In responding to the Commission's request, we take the latter view of what the agency intends in its efforts to risk inform the regulations.

In this respect, we identify a number of conditions that we believe hinder the progress of risk informing the regulations and implementing the changes for operating reactors. We have placed these "impediments" in two separate categories,"cultural/institutional" and "technical."

The cultural/institutional impediments are characterized as being related to attitudes, impressions, institutional or organizational barriers, processes, resource limits and similar such attributes. An important cultural/institutional impediment is the perception by licensees that they will need to expend substantial resources to update their PRAs to an acceptable level, provide additional staffing and resources to utilize and maintain the PRAs, and still have to comply with the current deterministic regulations. They fear that risk considerations will be add-ons to the existing regulatory system that will impose additional burdens.

There are many more cultural/institutional impediments than there are technical ones. We have chosen not to focus on the cultural/institutional impediments because it is our view that, as we risk inform the regulations in a technically defensible manner and consistently apply these regulations, most of the cultural/institutional impediments will fade away naturally with time. On the other hand, the technical impediments will not go away by themselves but will require significant effort and research for resolution.

We consider the more significant of the technical impediments to be:

1.  PRA inadequacies and incompleteness in some areas.
2. The need to revisit risk-acceptance criteria.
3. Lack of guidance on how to implement defense in depth and on how to impose sufficiency limits.
4. Lack of guidance on the significance and appropriate use of importance measures.
5. Variation of PRA quality and scope and the need for Standards.

While we consider it important that efforts be undertaken to overcome these impediments, we believe that the state-of-the-art of PRA is sufficiently advanced that the agency can proceed with efforts to become more risk informed in its regulatory activities. However, it will be necessary to craft the regulations in a conservative manner to accommodate these shortcomings and in such a way that they can be easily evolved as improvements are made in the state-of-the-art of PRA. We also believe that the agency ought not to underestimate the risk analysis capabilities that will be needed to sustain a risk-informed regulatory system.

Our views on each of the technical impediments are discussed below:

1.  PRA Inadequacies and Incompleteness
Most of the current PRAs are inadequate for assessing risk contributions from fires, seismic events, human performance, organizational factors, and safety culture factors. They are incapable of assessing the lifetime average risk contribution from shutdown conditions.

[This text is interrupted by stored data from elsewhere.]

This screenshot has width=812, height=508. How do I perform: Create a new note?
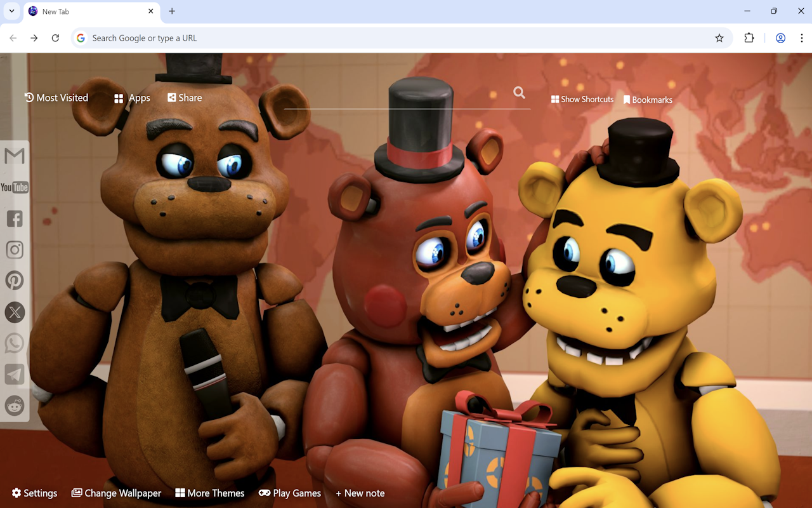pos(360,493)
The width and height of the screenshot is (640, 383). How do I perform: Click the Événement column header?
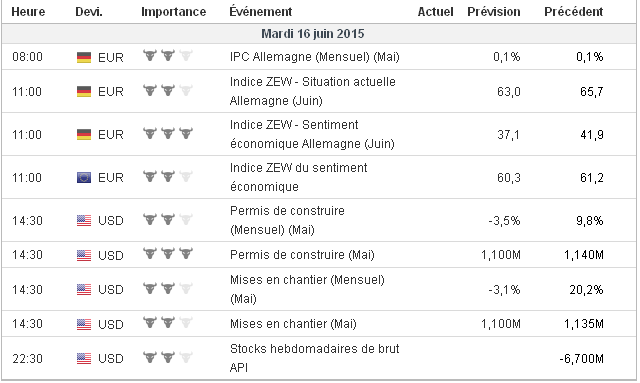click(x=260, y=11)
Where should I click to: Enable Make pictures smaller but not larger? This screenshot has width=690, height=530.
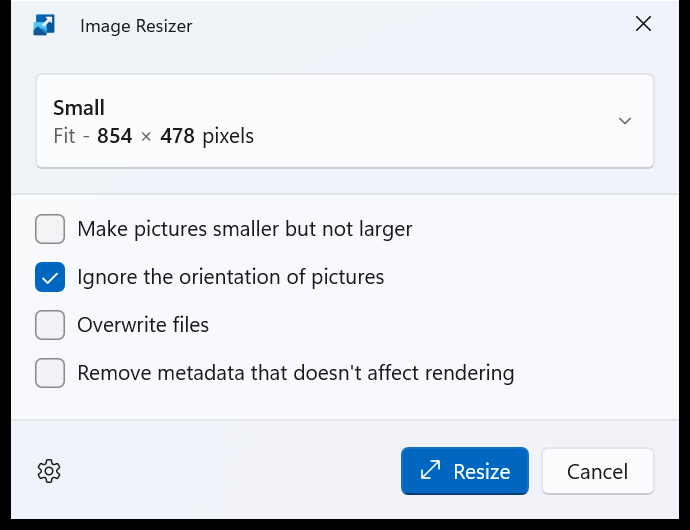click(x=50, y=229)
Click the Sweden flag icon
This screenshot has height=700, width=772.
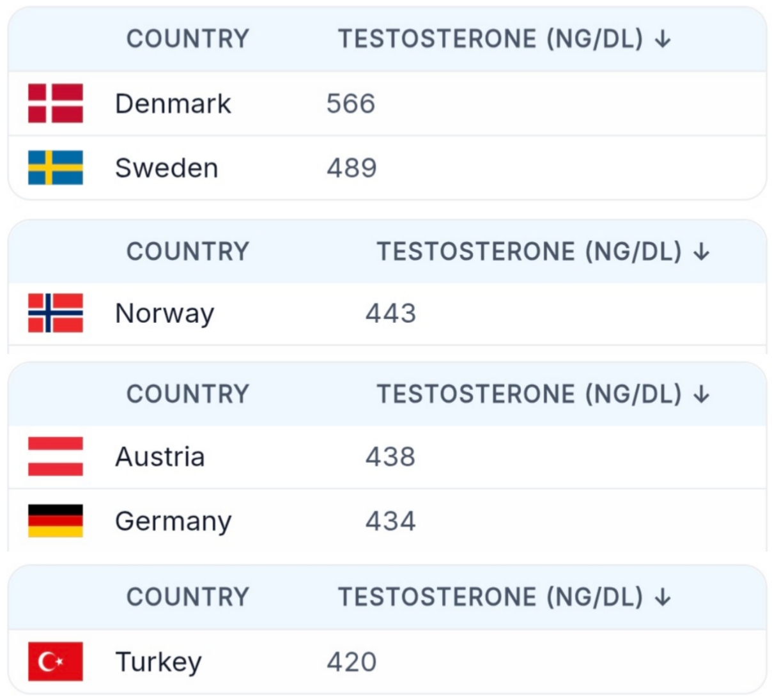[x=56, y=167]
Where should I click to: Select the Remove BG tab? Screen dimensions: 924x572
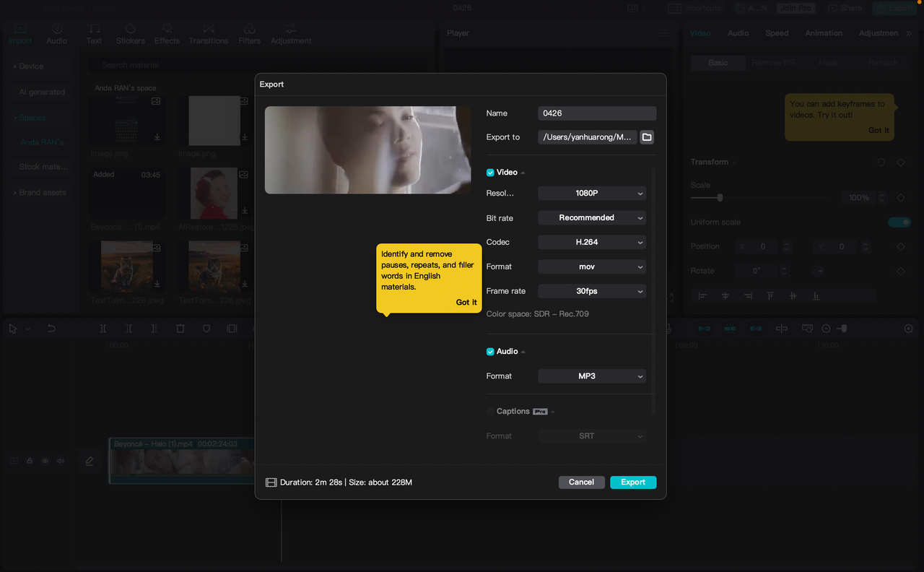(772, 62)
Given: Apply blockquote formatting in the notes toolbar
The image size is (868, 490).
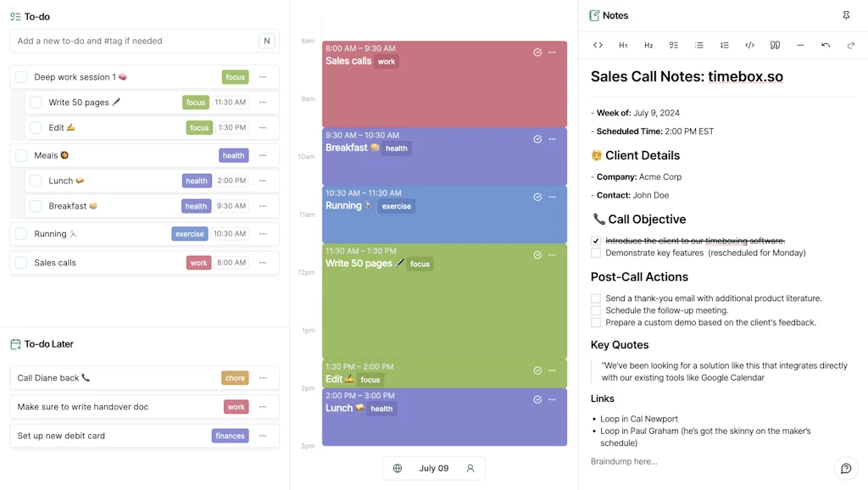Looking at the screenshot, I should click(774, 45).

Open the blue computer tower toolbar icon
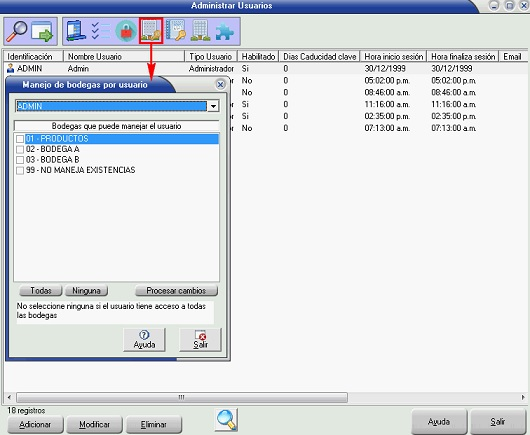[x=76, y=31]
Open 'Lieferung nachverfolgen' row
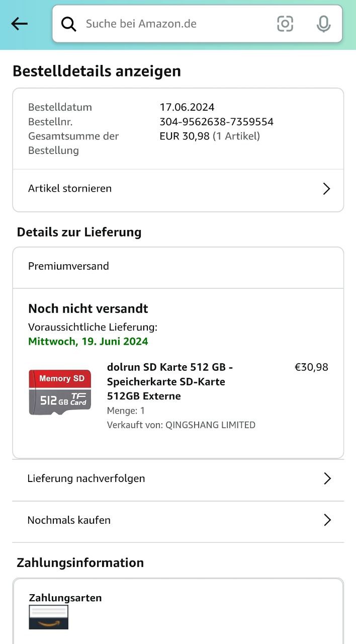 [x=86, y=478]
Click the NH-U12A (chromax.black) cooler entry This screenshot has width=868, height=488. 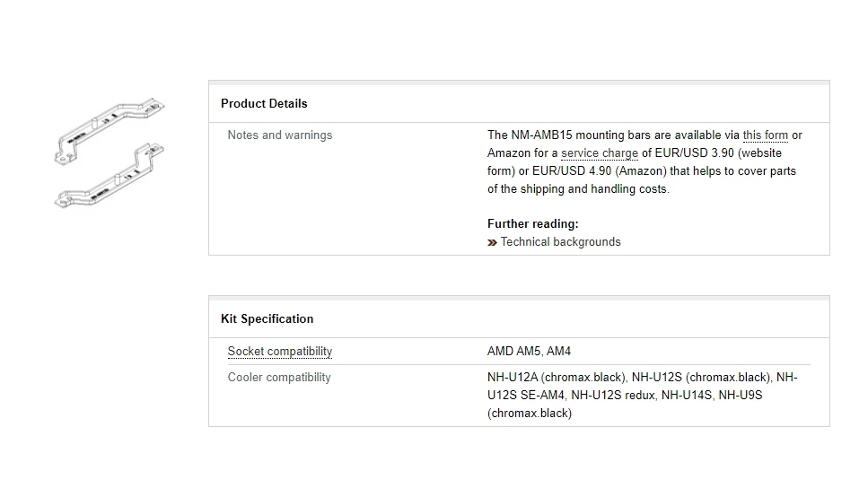pos(557,378)
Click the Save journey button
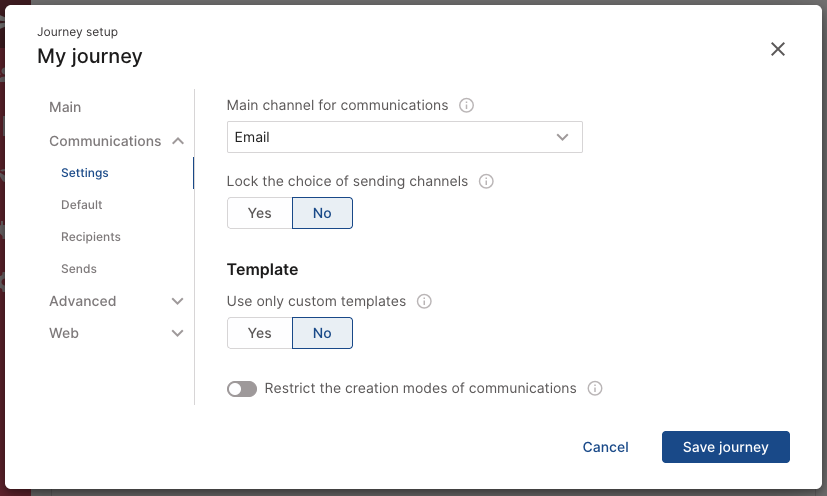The height and width of the screenshot is (496, 827). 726,447
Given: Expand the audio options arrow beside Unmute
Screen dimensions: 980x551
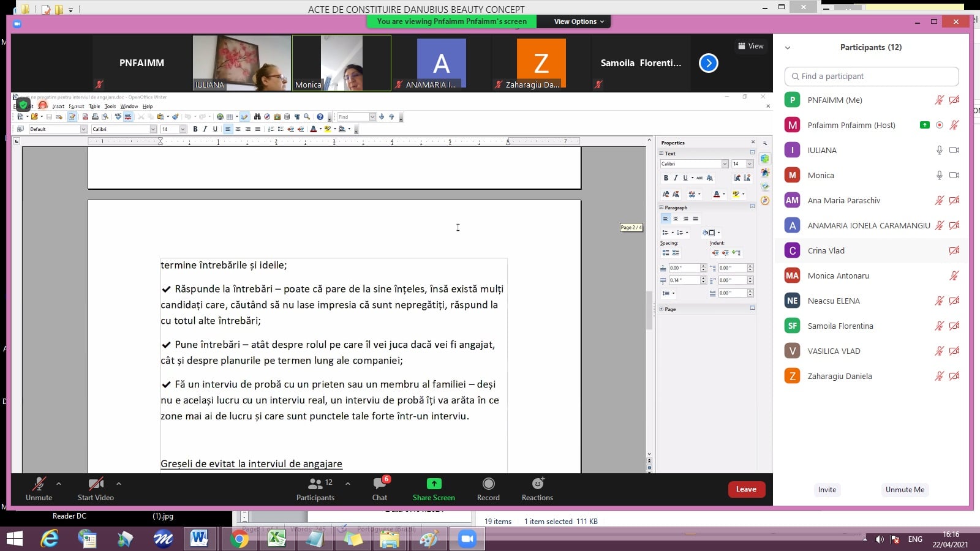Looking at the screenshot, I should click(59, 484).
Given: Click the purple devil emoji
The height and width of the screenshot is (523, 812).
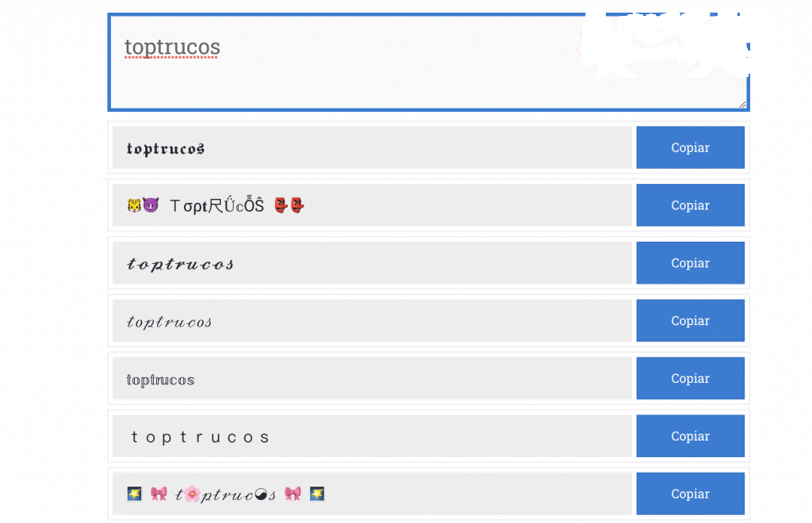Looking at the screenshot, I should 151,205.
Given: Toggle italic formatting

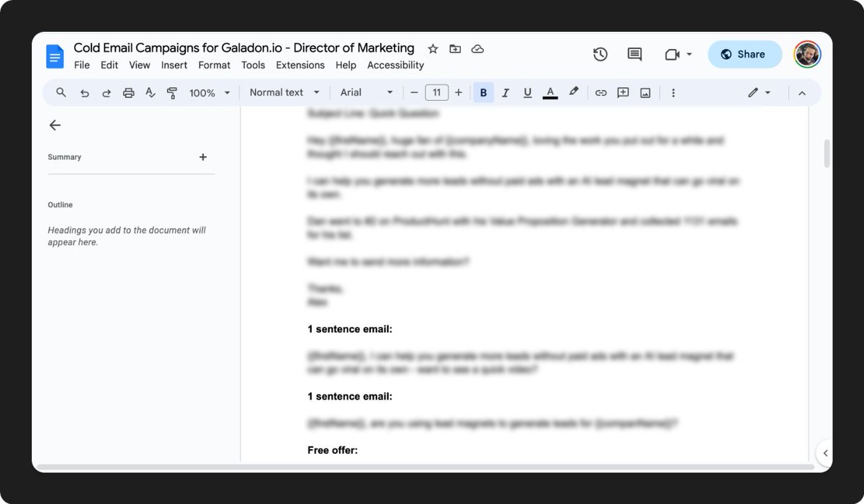Looking at the screenshot, I should pos(505,92).
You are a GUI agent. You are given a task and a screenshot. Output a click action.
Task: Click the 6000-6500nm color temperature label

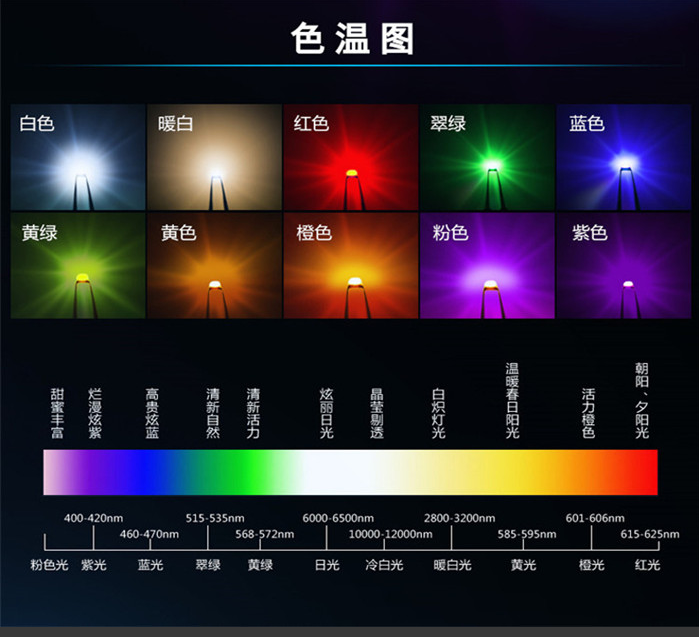coord(338,518)
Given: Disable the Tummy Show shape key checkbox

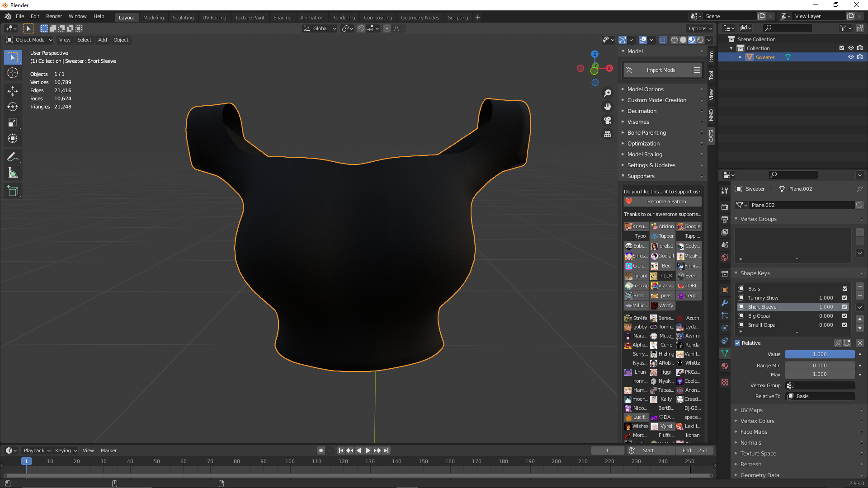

The reliability database is weak for passive components and "nonsafety-related" systems and components.
2. Risk Acceptance Criteria
It is necessary to have risk acceptance criteria applicable to individual licensees in a risk-informed regulatory system. The initial efforts to risk inform the regulatory activities have utilized two metrics for risk acceptance - mean values of core damage frequency (CDF) and large, early release frequency (LERF). The values for CDF and LERF used in Regulatory Guide 1.174 are consistent with the Commission's safety goals. These safety goals were, however, originally intended to be goals (i.e., some things to strive for) for the average risk status of the population of plants as a whole. It is generally recognized that safety goals are not risk acceptance values that would, for example, be surrogates for adequate protection.
In a risk-informed regulatory system, it is necessary to have risk acceptance limits. If we are to have limits on CDF and LERF that are "consistent" with "adequate protection," we believe these would differ from those in Regulatory Guide 1.174. It is important at this stage of risk-informing the regulations that quantitative limits be incorporated into an expanded definition of adequate protection.
3. Defense-in-Depth
According to the Commission's White Paper (SECY-98-144):
Defense-in-Depth is an element of NRC's Safety Philosophy that employs successive compensatory measures to prevent accidents or mitigate damage if a malfunction, accident, or naturally caused event occurs at a nuclear facility.
If defense-in-depth is viewed as measures taken to compensate for the PRA inadequacies and uncertainties, then there is a need for guidance to help quantify how many compensatory measures are necessary and how good these have to be.
4. Importance Measures
We have noted that risk-informed decisions are often based on categorizing structures, systems, and components according to their importance in influencing changes to CDF and LERF. As discussed in our report on importance measures, there is a need for guidance on the appropriate interpretation and use of importance measures.
5. Need for Standards/PRA Quality and Scope
Most PRAs for existing reactors were developed in response to Generic Letter 88-20 and Supplement 4 requesting the individual plant examination (IPE) and individual plant examination for external events (IPEEEs). It has been noted that there is much variation in the scope and quality of these PRAs.
NRC has requested the American Society of Mechanical Engineers and the American Nuclear Society to develop Standards to ensure that the technical quality of PRAs is sufficient to support the regulatory review and approval of licensee risk-informed applications. We believe that development of appropriate PRA Standards is important to risk-informing the regulations. However, we believe it is important that standards not stifle the continuing improvement of PRA methods.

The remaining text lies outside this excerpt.